Giovani rossoneri in crescita esponenziale
Difficile dare un giudizio oggettivo su questo Milan così spavaldo e reattivo nonostante la fresca sconfitta con l'Atletico in Champions. È una squadra che trasmette in ugual misura potenza e leggerezza con tanti giovani in crescita esponenziale. Tonali è quasi da nazionale maggiore, Leao praticamente incontenibile. Lo stesso Kessie, che sembrava un problema, è tornato ai suoi livelli abituali, dopo l'iniezione di fiducia di Pioli che a Bergamo l'ha fatto subito partire titolare.

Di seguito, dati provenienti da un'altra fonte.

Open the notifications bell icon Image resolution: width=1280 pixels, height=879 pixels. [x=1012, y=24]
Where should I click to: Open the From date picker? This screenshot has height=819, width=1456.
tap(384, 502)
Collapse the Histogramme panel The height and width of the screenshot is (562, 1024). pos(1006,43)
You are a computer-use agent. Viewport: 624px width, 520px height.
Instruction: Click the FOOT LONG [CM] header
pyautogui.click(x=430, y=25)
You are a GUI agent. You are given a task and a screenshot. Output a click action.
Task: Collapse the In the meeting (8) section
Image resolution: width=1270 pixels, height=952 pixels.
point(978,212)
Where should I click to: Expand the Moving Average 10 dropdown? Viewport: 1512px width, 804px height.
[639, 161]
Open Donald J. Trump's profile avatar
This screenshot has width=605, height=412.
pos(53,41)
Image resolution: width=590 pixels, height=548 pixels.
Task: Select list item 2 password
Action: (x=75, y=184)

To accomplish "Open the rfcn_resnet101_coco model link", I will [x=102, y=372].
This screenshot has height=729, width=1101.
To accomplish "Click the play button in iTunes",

In coincidenza del 40esimo compleanno di Ibrahimovic, viene quasi da pensare che del suo totem il Milan non ne abbia più bisogno. È un Milan che con i suoi giovani fa il Diavolo a quattro. Con un'unica perplessità: che finora in Europa questa linea verde non ha ancora funzionato. Qui forse può ancora servire il vecchio Ibra.
I conti con il Napoli
Del Milan, secondo a due punti dal Napoli, ora che arriva la sosta della nazionale bisogna chiaramente ribadire una cosa: che questo Napoli, vincente anche a Firenze, non è una sketch della Smorfia, o una sceneggiata di Lello Arena con le canzoni di Nino d'Angelo. No, il Napoli è una realtà ormai consolidata con cui bisogna fare i conti.
Bisogna dirlo perchè sette vittorie su sette - cioè 21 punti - sono già un tesoretto che la dice lunga sulla forza di una squadra che ha battuto anche la Fiorentina rimontando il vantaggio dei viola prima con Lozano e poi con una prodezza di Rrhamani, sempre più pilastro centrale dei partenopei.
Bisogna ripeterlo perché se al posto del Napoli ci fosse la Juventus, l'Inter o lo stesso Milan, saremmo già qua tutti a magnificarne le gesta, con titoloni e dibattito annesso sul campionato già ucciso dopo neanche due mesi. E invece il Napoli - pur ammettendo tutti che Spalletti fa un ottimo lavoro, che Anguissa e Osimhen sono due fenomeni e ogni cosa gira quasi alla perfezione - viene preso poco sul serio.
Era bastato il passo falso con lo Spartak Praga in Europa League per ridimensionarlo prefigurando disastri quando, in gennaio, Koulibaly e compagni saranno impegnati nella Coppa d'Africa. Poi Spalletti, che quando parla non è proprio Cicerone, ci ha messo del suo dicendo che le «nazionali devastano i club dal punto di vista delle potenzialità».
Queste schermaglie non cambiano però il quadro d'insieme: e cioè che il Napoli merita di guidare la classifica. E che finora è stata la squadra più convincente per gioco e risultati. La considerazione conseguente è che in Italia, anche nel calcio, il Nord la fa da padrone. Se la Juventus perde si fanno i titoloni contro Allegri. Se vince si fanno i titoloni sempre contro Allegri. La zuppa è sempre la stessa. Adesso, con la vittoria nel derby di Torino, i bianconeri sono alla terza vittoria consecutiva, e già si sentono i sussurri: la Juve sta cambiando pelle, torna a far rumore, eccetera.
Eppure, diciamolo, Madama con il Torino ha vinto di misura, un golletto di Locatelli e via. Certo, tre successi consecutivi, più quello con il Chelsea in Champions, sono già qualcosa. Però con una rosa così ampia, risalire la classifica è il minimo sindacale. Che poi nel derby ci fosse tutta la panchina dei bianconeri a incitare la squadra la dice lunga. Diciamo allora che con Pirlo sarebbero stati tutti seduti…
Anche l'Inter, sempre magnificata, non brilla particolarmente. Con il Sassuolo i nerazzurri hanno visto le streghe. Solo dopo quattro cambi, e soprattutto l'ingresso di Dzeko, l'Inter ha cambiato faccia. Ma senza il bosniaco, che nel giro di mezzo minuto pareggia di testa, e poi propizia il rigore alla mezz'ora della ripresa, l'Inter avrebbe rischiato un fragoroso capitombolo.
È la terza rimonta in trasfera per Inzaghi, che evidentemente in panchina ha una certa propensione alla sofferenza. Dopo il tecnico ha rimediato con dei cambi azzeccati. Dopo. Ma quanti rischi, quanti episodi “al limite” finiti bene solo grazie alla generosità (a senso unico) dell'arbitro Pairetto.